In the interest of efficiency or economy these transformations might seem warranted, but the practices we are currently witnessing in the name of managed care must themselves be subjected to ethical scrutiny. Certainly much of what is going on is not ethically justifiable, nor does it serve the ends it was purported to serve. The transformation of medicine from a profession to a trade by the Federal Trade Commission was justified as a cost-saving measure on the grounds that increasing consumer choice (through advertising) would lower costs. The value placed on autonomy set the stage for a transformation in which consumers have very little choice about the healthcare they receive. Healthcare has become an investment opportunity where vast amounts of money have been siphoned away from service delivery into the pockets of executives and shareholders of mega-corporations. The market solution has been a nonsolution to this point in that it has only succeeded in lowering costs without adequately addressing quality of service or the distribution and allocation of services.

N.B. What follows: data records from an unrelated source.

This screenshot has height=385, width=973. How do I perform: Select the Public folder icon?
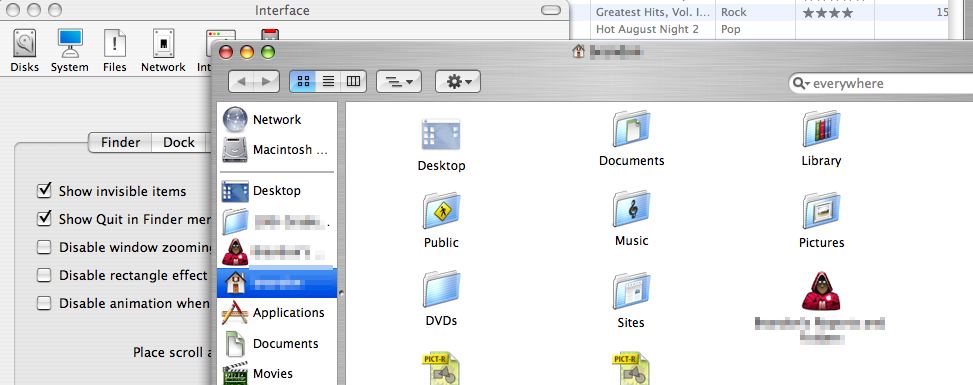441,211
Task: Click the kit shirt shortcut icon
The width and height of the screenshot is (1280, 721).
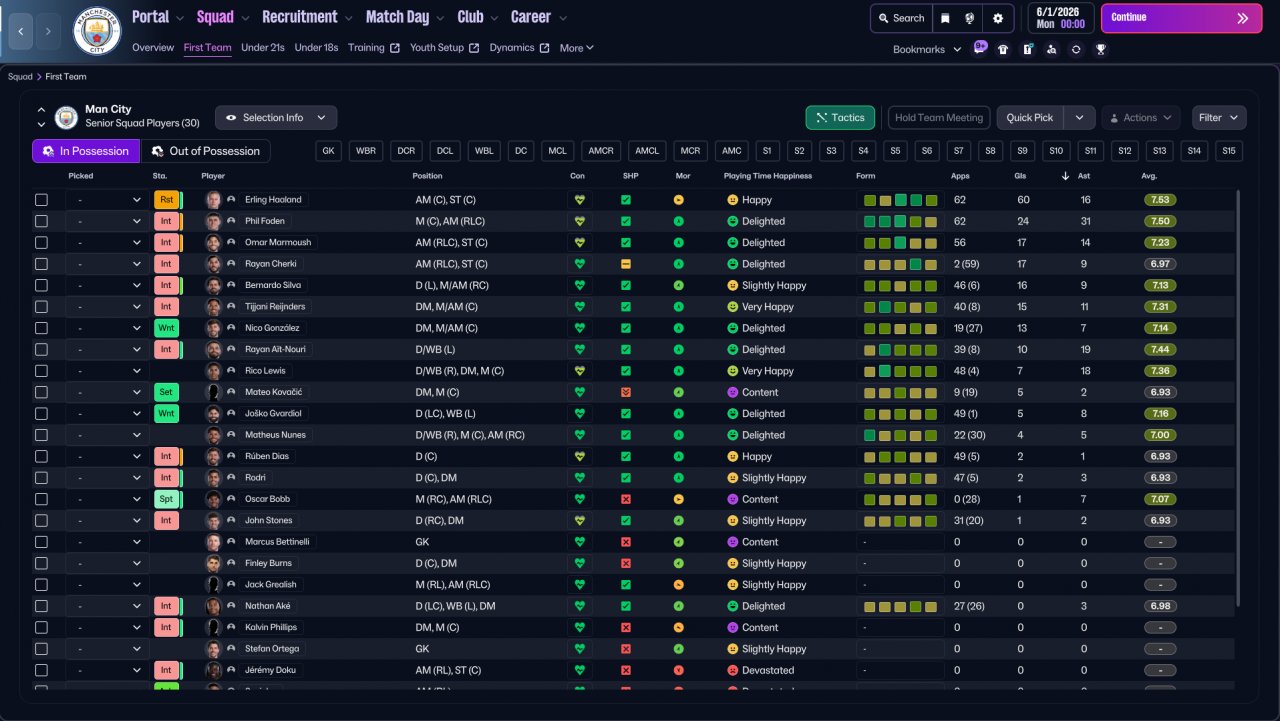Action: [x=1003, y=49]
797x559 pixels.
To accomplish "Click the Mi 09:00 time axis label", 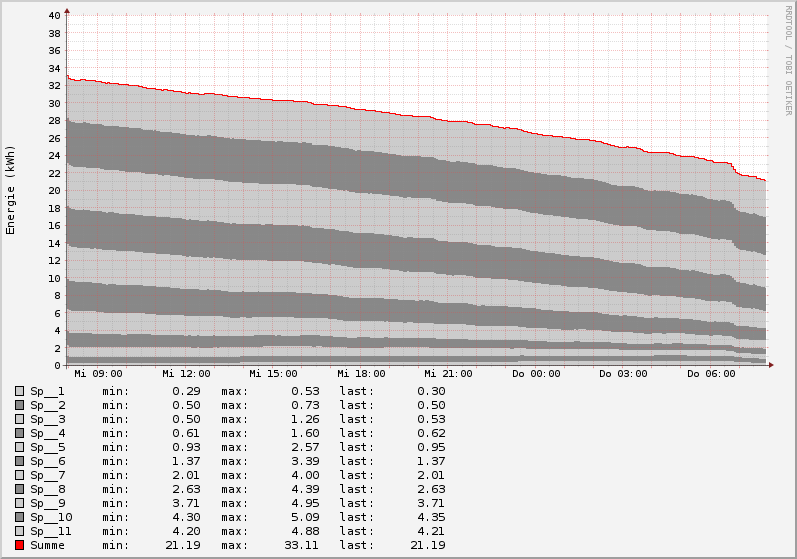I will (x=97, y=374).
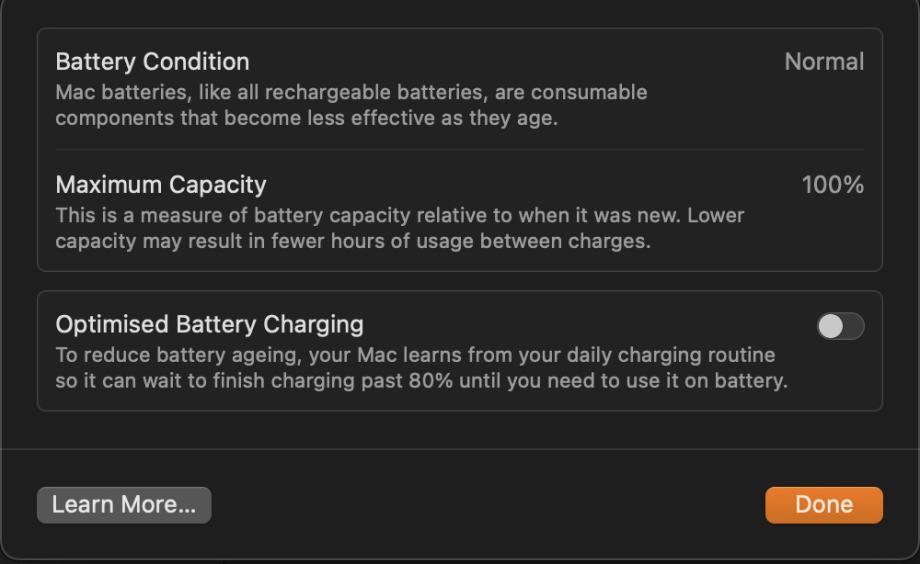The image size is (920, 564).
Task: Click the Done button
Action: coord(824,505)
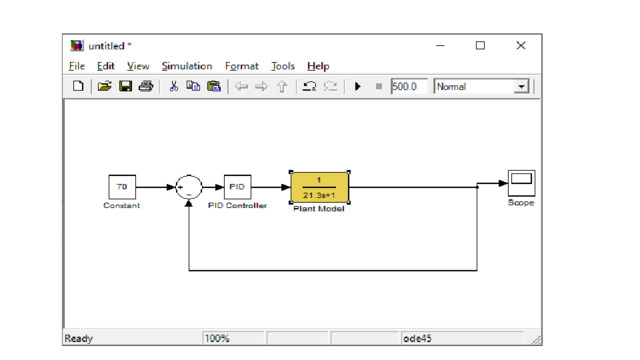This screenshot has width=640, height=360.
Task: Copy the selected block with copy icon
Action: 193,86
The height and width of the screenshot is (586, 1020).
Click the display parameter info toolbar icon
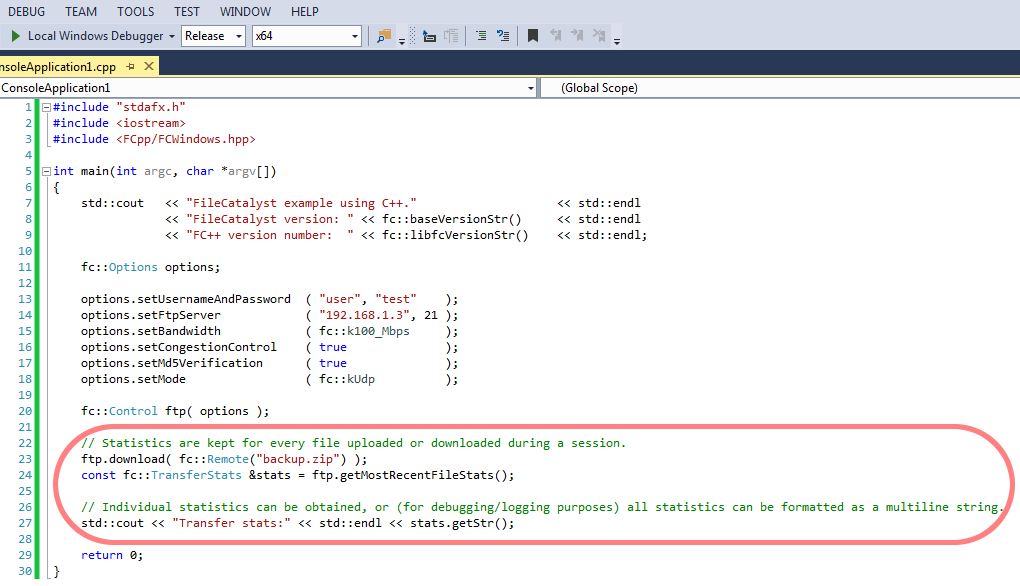click(x=429, y=36)
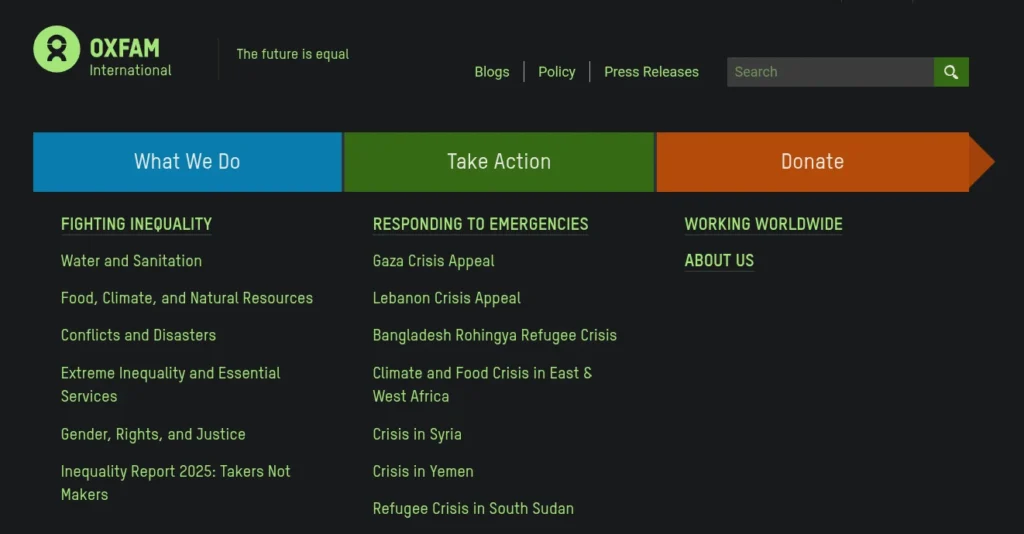Type in the Search input field
This screenshot has height=534, width=1024.
(830, 72)
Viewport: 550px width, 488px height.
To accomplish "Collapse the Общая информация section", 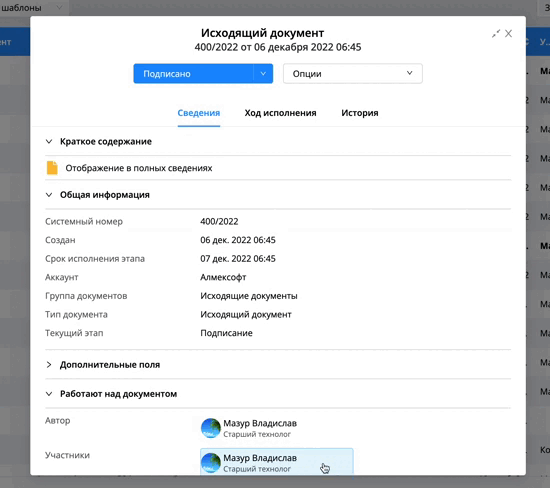I will (49, 195).
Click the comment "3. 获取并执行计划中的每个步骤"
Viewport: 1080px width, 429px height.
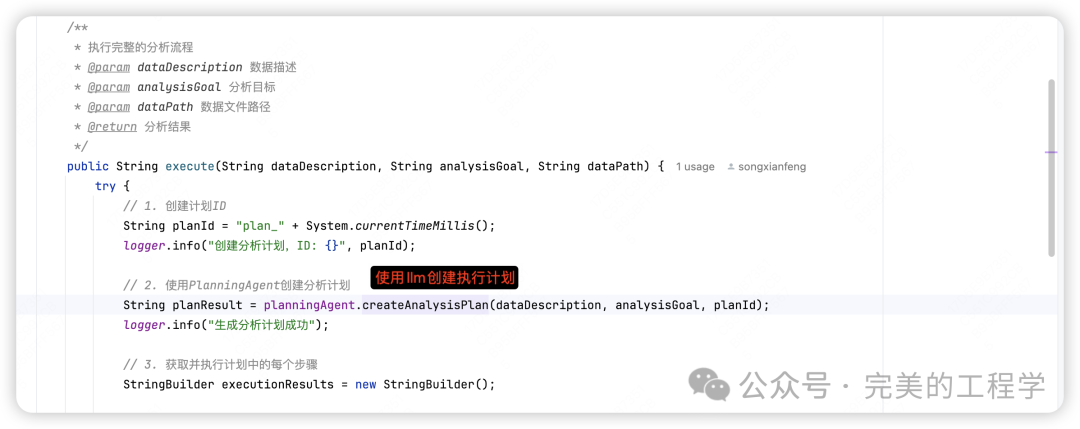point(220,364)
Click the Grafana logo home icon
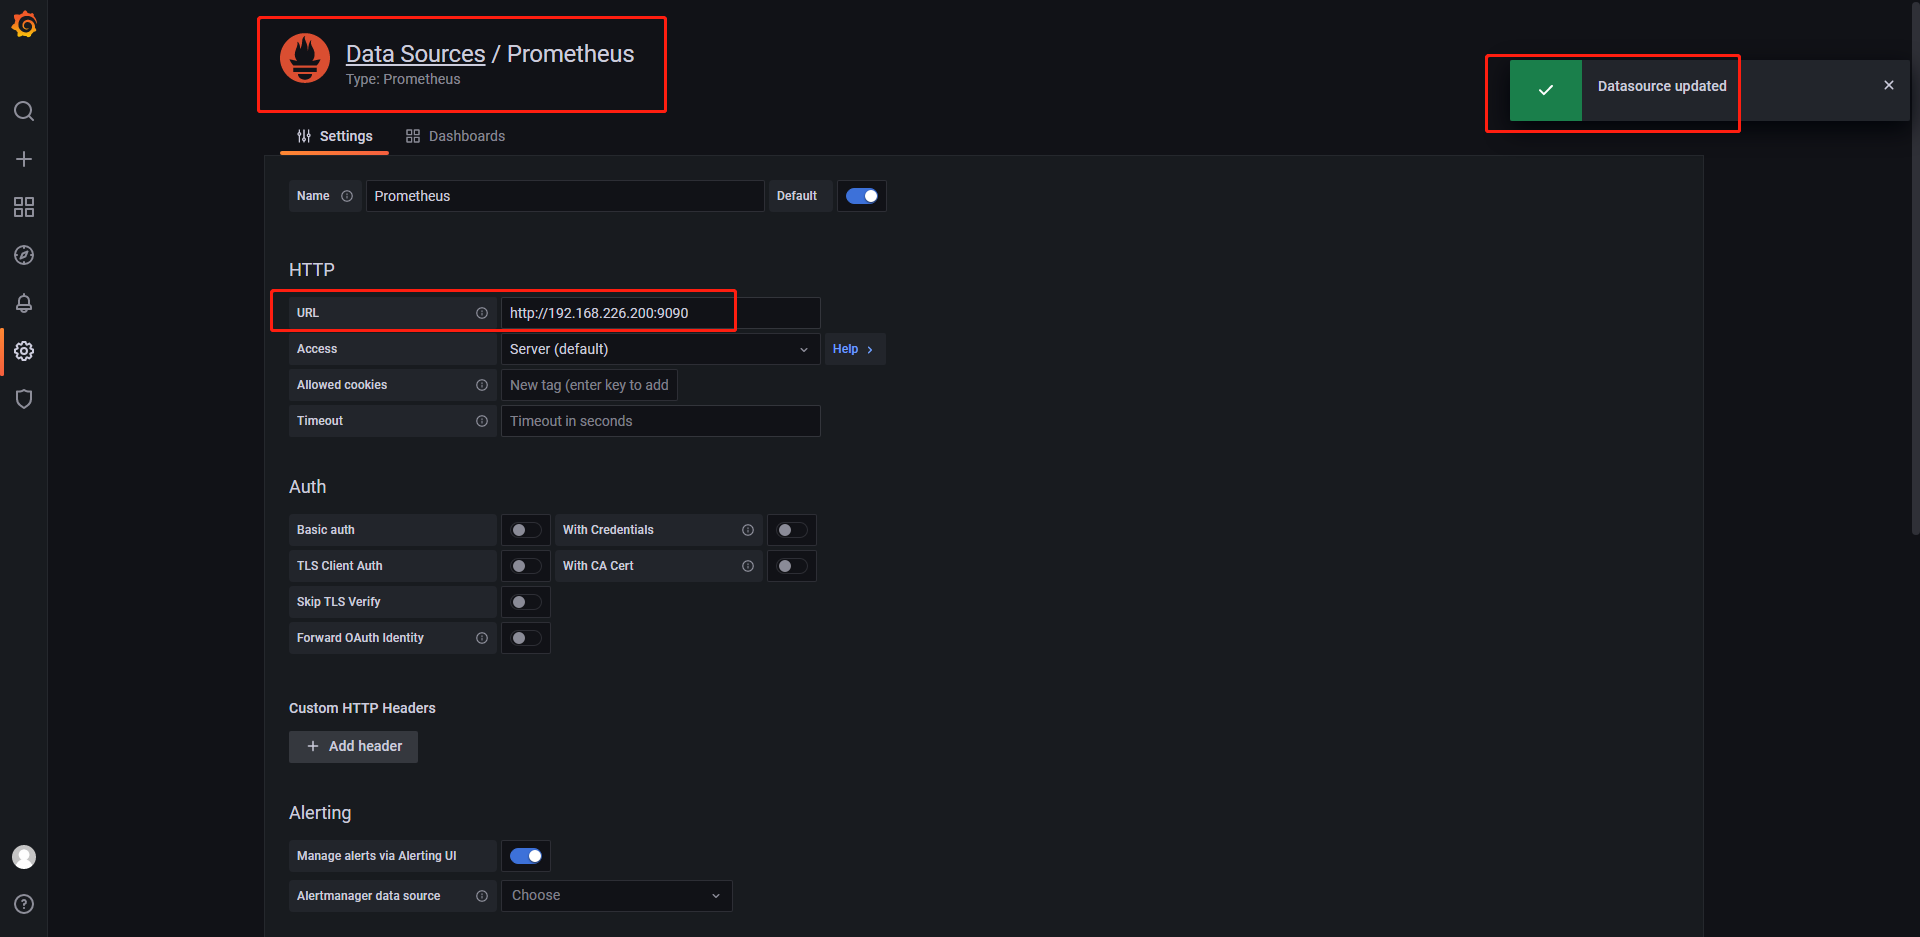Screen dimensions: 1920x937 (24, 24)
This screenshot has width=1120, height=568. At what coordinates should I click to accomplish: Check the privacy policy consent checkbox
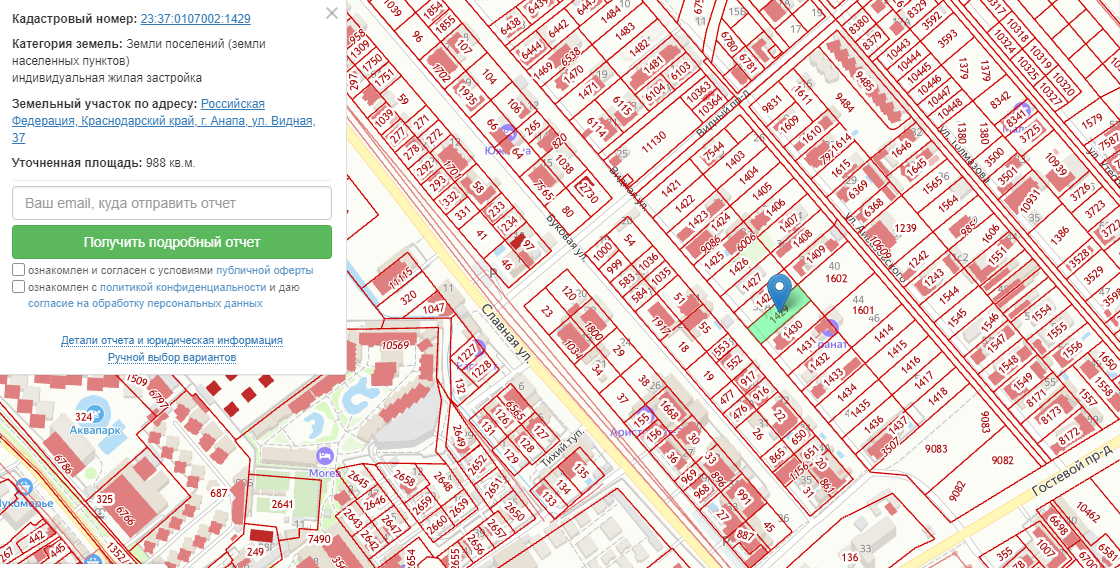pos(19,287)
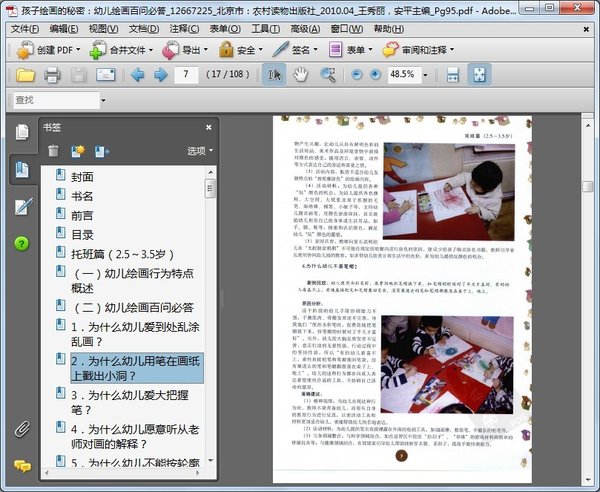Screen dimensions: 600x492
Task: Expand the 选项 options dropdown
Action: 199,151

The ethical physician is inevitably in tension with a system designed to limit or deny the care given to his or her patients. While recognizing that resources are finite, the ethical physician must struggle to do the best possible for individual patients without compromising integrity. Many of the practices of managed care are fraudulently unethical, such as gag rules prohibiting physicians from discussing treatment options with their patients. Such policies do not enhance consumer choice, but diminish patient autonomy and oppose informed consent, placing the physician in the position of a double agent without the possibility of disclosure. Many practices of managed care are more subtly unethical, such as misleading advertising or incomplete disclosure. Some practices, such as limiting who may serve on panels, may be in restraint of trade. They are certainly not pro-competitive. Managed care is an ethically unstable response to the healthcare financing dilemma and must be subjected to thoroughgoing ethical evaluation. A just society must demand accountability for its citizens.

8. Conclusion

Looking back to the longstanding traditions of medical ethics, we are now in a position to better appreciate the place of the Hippocratic Oath in contemporary medicine. Though it is sometimes criticized for being anachronistic, its true value is apparent. The Hippocratic tradition in medicine provides a perspective of enduring values by which the shortcomings of modern economic expediency may be judged.